After nearly 12 years at Google, the last 5 of which I’ve spent leading core conversational technology for Google Assistant, I’m excited to share that I’m joining TrillerNet as Chief Technology Officer. I will always love Google and remain super bullish on Assistant’s future, but here’s why I found this opportunity so enticing.

The internet and social networking were supposed to enable us to connect in meaningful ways with our friends and the artists, thinkers, and brands we care about. But it’s nearly 20 years since my last startup, Plaxo, helped usher in this “social web” phase, and it’s clear by now that this is not the future we were promised. Sure, the people you want to follow are now on Social, but we mostly receive undifferentiated, one-way broadcasts from them. They don’t really know who we are, what we’ve seen and done, or what we’re interested in, and what personalization does exist comes more from “surveillance capitalism” than real two-way connection.

It doesn’t need to be this way: the data we need to differentiate ourselves as consumers (what we read, watch, listen to, purchase; the places we visit, etc.) all leave “digital breadcrumbs” now (in addition to our social media comments/likes). Recent advances in AI (including Natural Language Processing, unsupervised clustering, large language models, and more) have given us the tools to understand all of that data well enough to enable a new level of two-way personal engagement at scale. But since this is all happening across multiple sites and services, a neutral arbiter is needed to tie it all together–a company that deeply understands the needs of both creators and consumers and can develop the technology to help them connect like never before.

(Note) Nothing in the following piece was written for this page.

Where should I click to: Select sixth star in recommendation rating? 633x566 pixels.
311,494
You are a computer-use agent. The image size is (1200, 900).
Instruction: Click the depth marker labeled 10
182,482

Enter TrillerNet, the unlikely but oddly ideally-positioned rocket ship, built from a remarkable convergence of multiple startups spanning technology, entertainment, and the burgeoning creator economy. It combines (1) the “AI-driven conversational superpowers” of Amplify.ai (which originally caught me eye), (2) deep experience and credibility with the creator/influencer community from Triller and Proxima’s backing, and (3) the ability to repeatedly create marquee cultural moments with Verzuz and FITE TV. Bold new initiatives like CLIQZ hint at the massive potential at the intersection of those three core differentiators. And it’s still early days.

I’ve been excited about Amplify.ai’s technology and success in both the commercial and political arenas since their CMO (and my longtime friend and collaborator from Plaxo), John McCrea, joined them several years back. Earlier this year, after their acquisition by TrillerNet, Amplify.ai CEO Mahi de Silva became CEO of the overall TrillerNet conglomerate. He sensed the coming “1 + 1 = 11” opportunity to pair the strong creator relationships and cultural engine of Triller with the breakthrough conversational AI capabilities of Amplify.ai and recognized that, with my two decades in Silicon Valley focusing on social networking, identity, and data portability on the one hand and NLP and conversational AI on the other hand, I was the “unlikely but oddly ideally positioned” CTO to lead the company’s next phase of transformational growth.

It’s surely going to be a wild ride. I’m excited to get back to my startup roots and see how the world has changed and what I’ve learned from my time at Google that does and doesn’t carry over. I welcome any advice or support and will have lots more to say as things unfold!